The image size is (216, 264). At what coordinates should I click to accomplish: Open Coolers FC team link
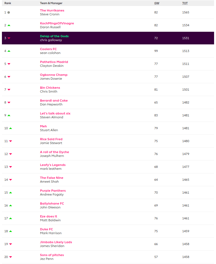point(48,49)
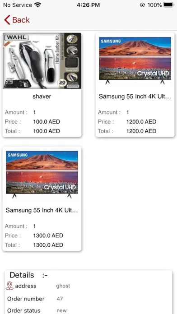177x314 pixels.
Task: Tap the No Service carrier text
Action: point(18,5)
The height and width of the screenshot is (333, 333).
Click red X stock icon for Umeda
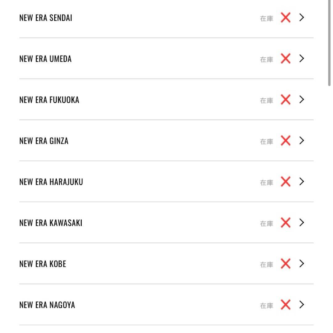click(286, 59)
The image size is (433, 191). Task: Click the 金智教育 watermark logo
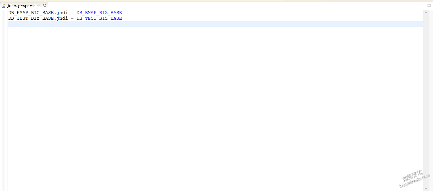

--------------------------------------------------

> **WHAT IS REQUIRED**
Write out the material above word for word, line by line, and leave the pictures out.

> **EXPECTED ANSWER**
The image size is (216, 264). At what coordinates should I click to accomplish: Open Coolers FC team link
point(48,49)
177x314 pixels.
Task: Tap the No Service carrier text
Action: point(18,5)
The height and width of the screenshot is (333, 333).
Click red X stock icon for Umeda
click(286, 59)
The image size is (433, 191). Task: Click the 金智教育 watermark logo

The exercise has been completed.